The additional funding, which is part of a £2.3m national funding package announced today by the Scottish Executive, will be used to fund a range of new health initiatives designed to meet the specific needs of men.
This will include the introduction of new men's health clinics in local health centres and community venues across Greater Glasgow in conjunction with North Glasgow, Eastern Glasgow, Bridgeton, Dennistoun, Greater Shawlands, Westone and South East Glasgow Local Health Care Co-operatives (LHCCs) and the Greater Pollok Healthy Living Initiative.
Men attending the clinics will be asked to complete a questionnaire to help identify potential problems linked to lifestyle factors such as stress, diet and smoking. They will also be able to have samples of their blood and urine analyzed (which can help indicate problems related to diabetes, underlying infections and kidney function), have their blood pressure checked (which can indicate early heart disease and undiagnosed essential hypertension) and have their weight and height checked to identify their Body Mass Indicator (BMI). Results of the tests will be available at the same appointment and individuals can be referred to their GP, other healthcare professional or a number of voluntary agencies, as appropriate.

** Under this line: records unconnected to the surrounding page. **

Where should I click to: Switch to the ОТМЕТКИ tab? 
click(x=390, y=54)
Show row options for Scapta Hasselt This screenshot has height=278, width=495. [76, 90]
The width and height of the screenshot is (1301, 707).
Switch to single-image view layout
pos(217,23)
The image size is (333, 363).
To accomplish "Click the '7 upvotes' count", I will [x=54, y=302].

Additional initiatives include plans to recruit an outreach development worker to build links with the local community and obtain feedback from service users in the East end of Glasgow, train local volunteers to take key health messages out to men in the Greater
Pollok area and introduce new weight management classes for men in the South East of Glasgow. A Greater Glasgow network co-ordinator will also be recruited to monitor activity and ensure services are delivered to a consistent high quality across the city.

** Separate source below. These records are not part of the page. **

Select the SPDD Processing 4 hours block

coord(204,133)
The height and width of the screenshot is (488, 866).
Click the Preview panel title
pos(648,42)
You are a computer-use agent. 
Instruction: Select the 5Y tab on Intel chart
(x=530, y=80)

Tom McCabe, Deputy Minister for Health said: "It's been a well-known fact for some time now, that for a number of reasons, Scotland's men are much more reluctant than women to go to the doctor for regular check ups.
"Men need to be encouraged and supported to take more responsibility for their own health. If they don't start taking an interest in their lifestyle and wellbeing they could be causing real problems for themselves in everyday life. It's never too late to choose change, look good, feel better and enjoy the best health".
Alastair Low, Senior Health Promotion Officer for Men's Health, NHS Greater Glasgow, said: "We welcome this additional funding which will help us to significantly improve and expand our existing local health services for men across the city."
He added: "Many local groups and individuals have been involved in developing these initiatives and the feedback from local pilots has been very encouraging. We are committed to monitoring and reviewing these new developments on an ongoing basis to ensure they continue to meet the needs of men."